- Consignes
#1 Recopiez le passage de la décision concernant Jaeger Lecoultre qui va de "Conseil Conc., 28" jusqu'à "Gauron, Piot, membres." inclus.
#2 D'après la décision concernant Jaeger Lecoultre, en dessous de quel prix la révision ou la réparation d'une montre à mouvement mécanique ne descend-elle jamais ?
#3 Poursuivez la rédaction de la décision concernant Jaeger Lecoultre à partir de la dernière phrase donnée.

Conseil Conc., 28 juillet 2005, n° 05-D-46
CONSEIL DE LA CONCURRENCE
Décision
Pratiques mises en œuvre par la société Jaeger Lecoultre
COMPOSITION DE LA JURIDICTION
Délibéré sur le rapport de M. Lerner, par Mme Aubert, vice-présidente, présidant la séance, MM. Combes, Flichy, Gauron, Piot, membres.
Le Conseil de la concurrence (section IV),
Vu la lettre enregistrée le 6 février 2003, sous le numéro 03/0010 F, par laquelle la société Mouret a saisi le Conseil de la concurrence de pratiques mises en œuvre par la société Jaeger Lecoultre ; Vu le livre IV du Code de commerce relatif à la liberté des prix et de la concurrence et le décret n° 2002-689 du 30 avril 2002 fixant ses conditions d'application ; Vu les observations présentées par le commissaire du Gouvernement ; Vu les autres pièces du dossier ; Le rapporteur, la rapporteure générale adjointe et le commissaire du Gouvernement entendus lors de la séance du 12 juillet 2005, la société Mouret ayant été régulièrement convoquée ; Adopte la décision suivante :
I. Constatations
A. LE SECTEUR DE LA REPARATION HORLOGERE
1. L'activité de réparation horlogère recouvre des interventions qui vont de l'entretien standard des montres courantes à mouvement à quartz, changement de la pile ou du bracelet, jusqu'à la remise en état de pièces d'horlogerie ancienne qui requiert plusieurs journées, voire plusieurs semaines de travail. Dans le premier cas, le travail est généralement exécuté par un personnel peu qualifié et le prix de la pièce changée représente la plus grande part du prix facturé, quelques dizaines d'euro. Dans le second cas, la réparation est faite par du personnel spécialisé et le coût de la main d'œuvre est très supérieur à celui des pièces remplacées. Le prix de révision ou de réparation d'une montre à mouvement mécanique n'est jamais inférieur à 100 euro TTC et dépasse parfois 1 000 euro.

- Données fournies
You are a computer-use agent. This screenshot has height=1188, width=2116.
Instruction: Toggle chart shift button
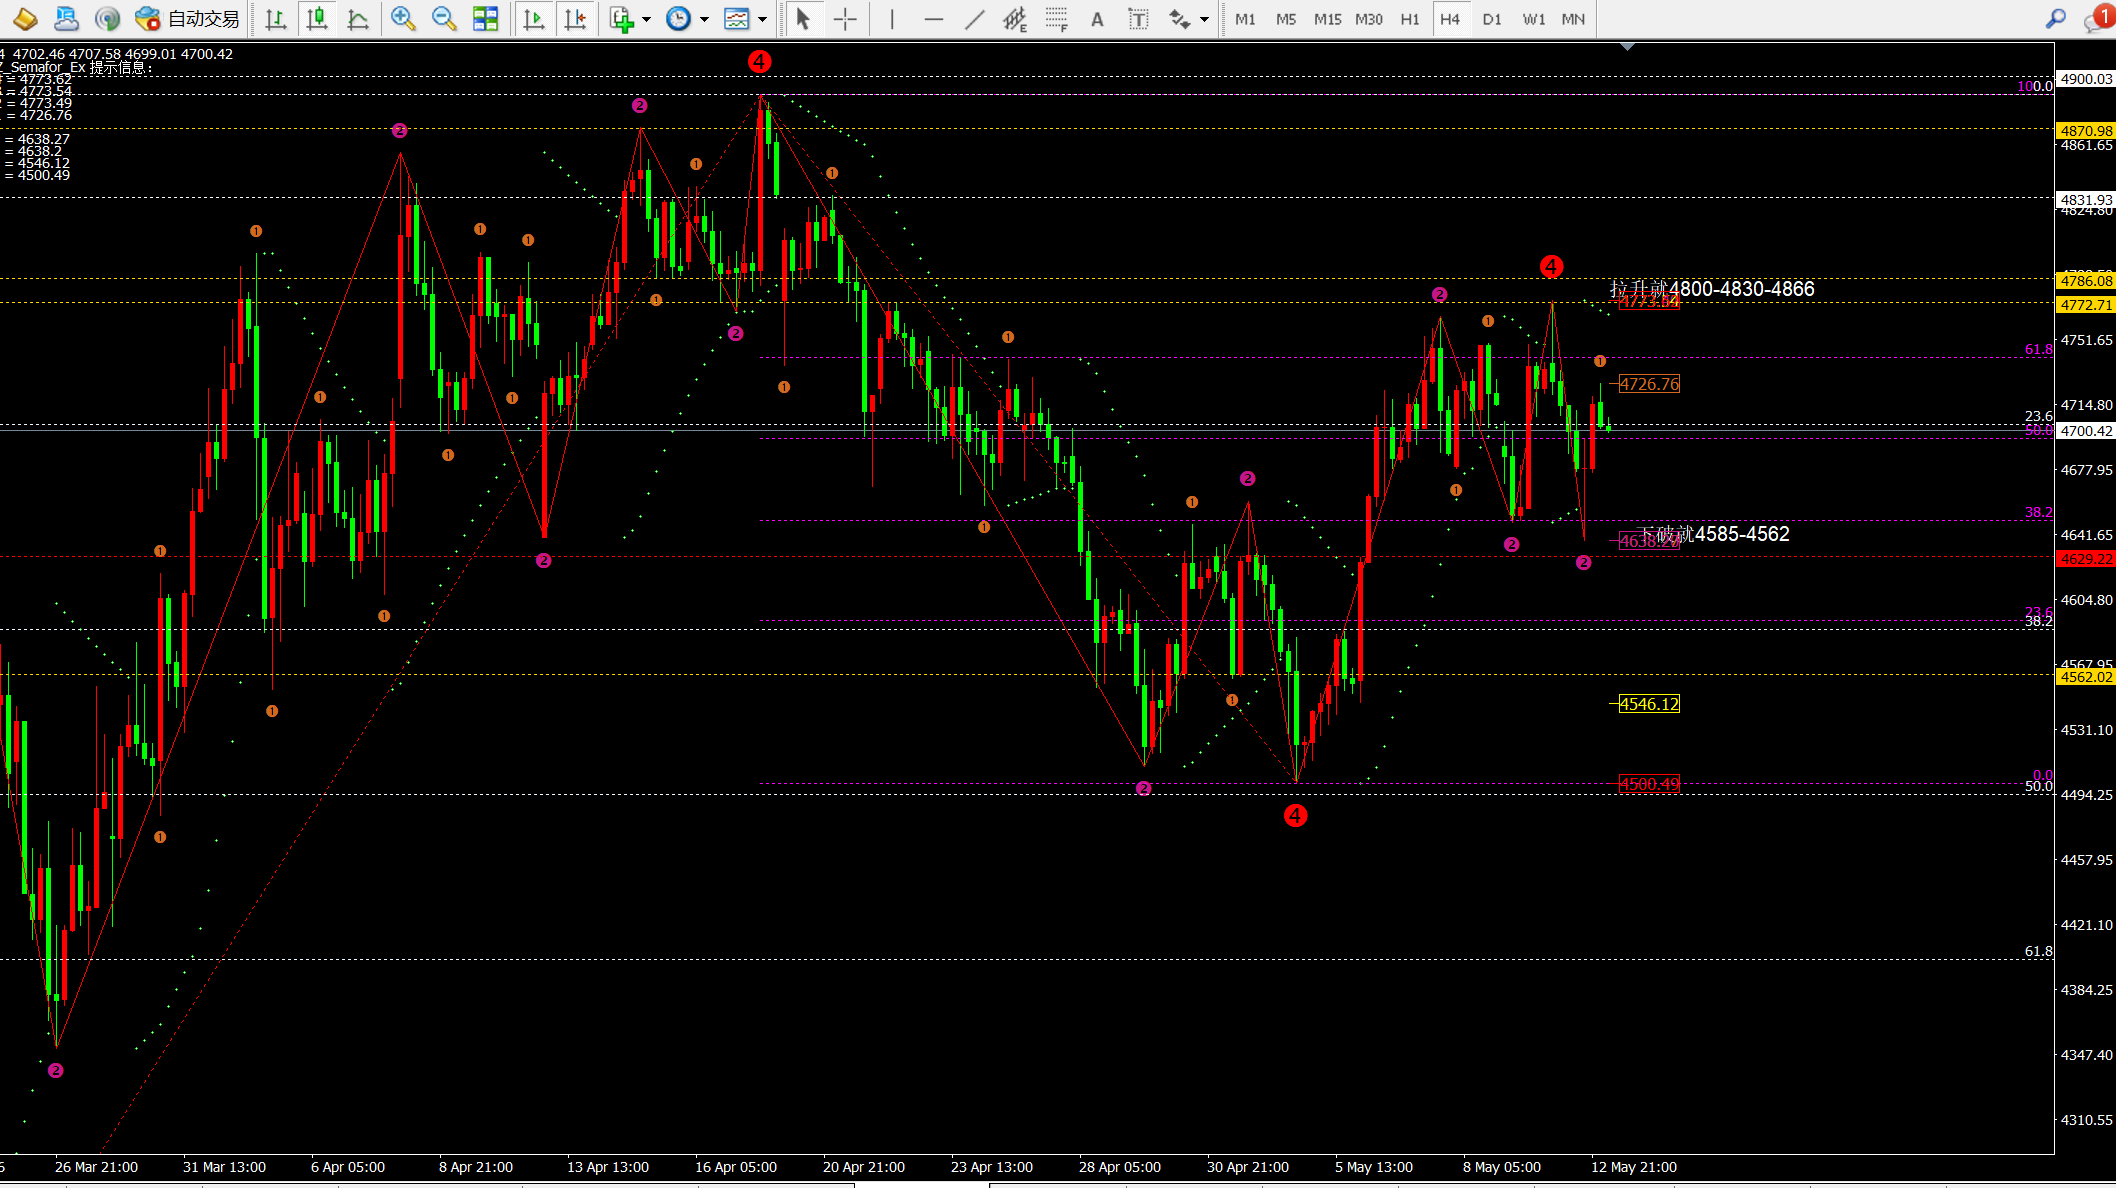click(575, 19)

--

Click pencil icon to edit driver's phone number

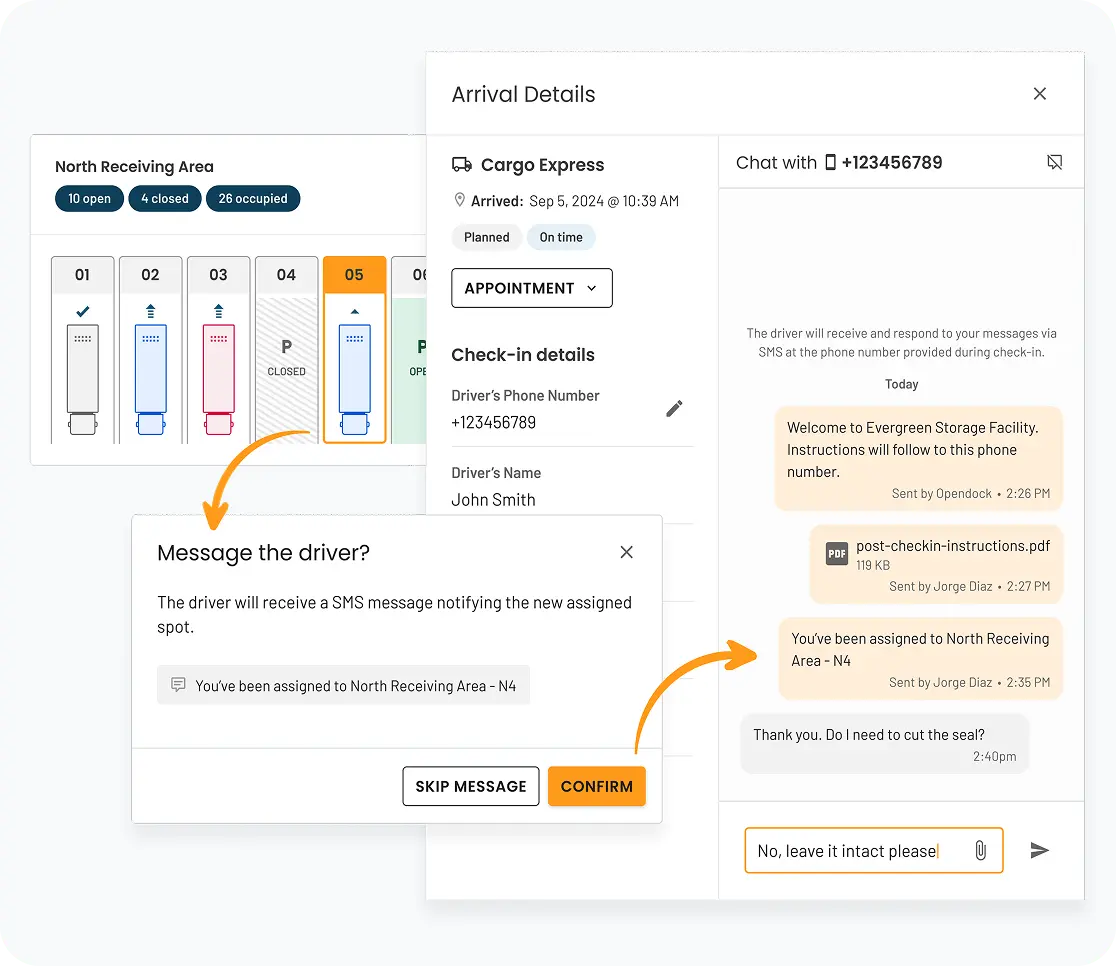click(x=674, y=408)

---

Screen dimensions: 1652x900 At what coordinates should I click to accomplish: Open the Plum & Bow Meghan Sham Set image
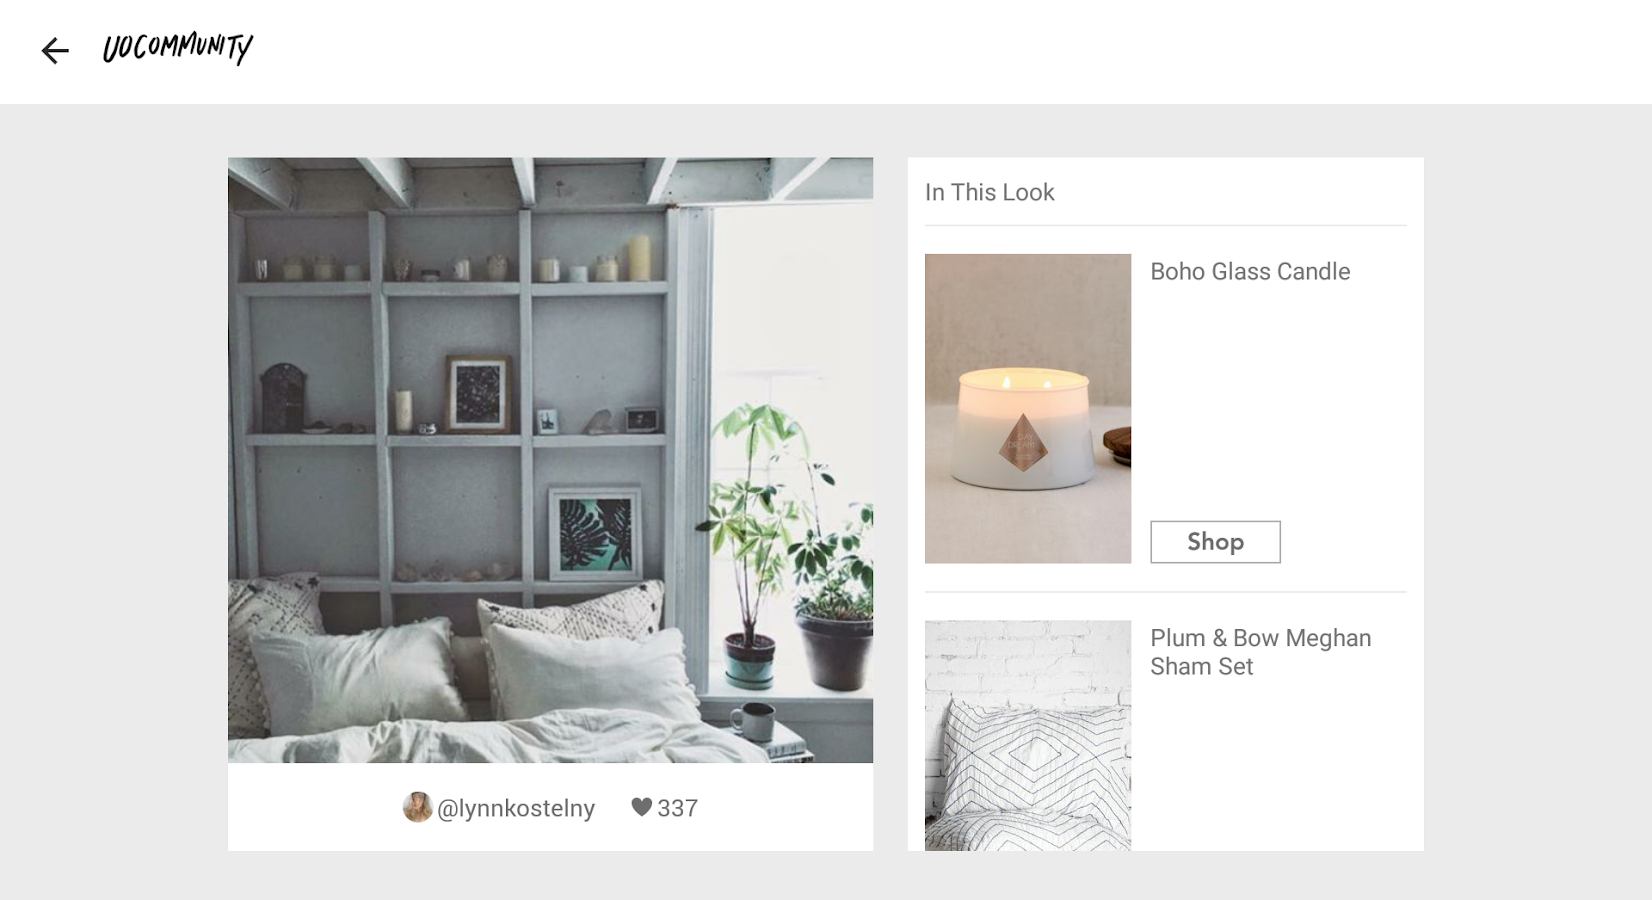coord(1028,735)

- Réponses fournies
#1
Conseil Conc., 28 juillet 2005, n° 05-D-46
CONSEIL DE LA CONCURRENCE
Décision
Pratiques mises en œuvre par la société Jaeger Lecoultre
COMPOSITION DE LA JURIDICTION
Délibéré sur le rapport de M. Lerner, par Mme Aubert, vice-présidente, présidant la séance, MM. Combes, Flichy, Gauron, Piot, membres.

#2 Ce prix n'est jamais inférieur à 100 euro TTC.

#3
2. On doit donc distinguer le marché de l'échange standard des pièces d'usure que sont bracelets et piles, du marché de la réparation horlogère proprement dite. Ce dernier se caractérise par la qualification de la main d'œuvre et par le type des produits réparés, montres et horloges de haut ou de très haut de gamme, seuls produits pour lesquels une réparation coûteuse se justifie. Le marché de la réparation horlogère est donc un marché connexe de celui des montres haut de gamme.
3. Les statistiques professionnelles retiennent, pour définir les montres " haut de gamme ", le critère du prix, supérieur à 1000 euro, ce qui conduit à regrouper les montres de joaillerie avec les montres à complication de pure tradition horlogère. En 2003, 112 000 pièces d'un prix unitaire de plus de 1 000 euro ont été commercialisées en France pour une valeur totale de 311 millions d'euro, représentant moins de 1 % des ventes de montres en quantité, mais plus de 30 % en valeur. Ce marché est aujourd'hui essentiellement occupé par des manufactures suisses.
4. Certaines manufactures, comme ETA, groupe Swatch, fabriquent des mouvements ou calibres qui sont ensuite revendus à différentes marques (Cartier, Boucheron) qui les intègrent dans leurs boîtiers. D'autres marques ont leur propre manufacture et fabriquent à la fois calibres et boîtiers. La plus importante est Rolex qui occupe environ 15 % du marché français des montres haut de gamme. Parmi les marques qui fabriquent elles-mêmes leurs mouvements, on trouve Breitling, Zenith ou Jaeger Lecoultre dont la manufacture est située au Sentier, près de Genève. La société Jaeger Lecoultre a également comme particularité d'avoir développé, sur les dernières décennies, un nombre de nouveaux calibres relativement élevé, compte tenu de sa production annuelle de 40 000 pièces environ.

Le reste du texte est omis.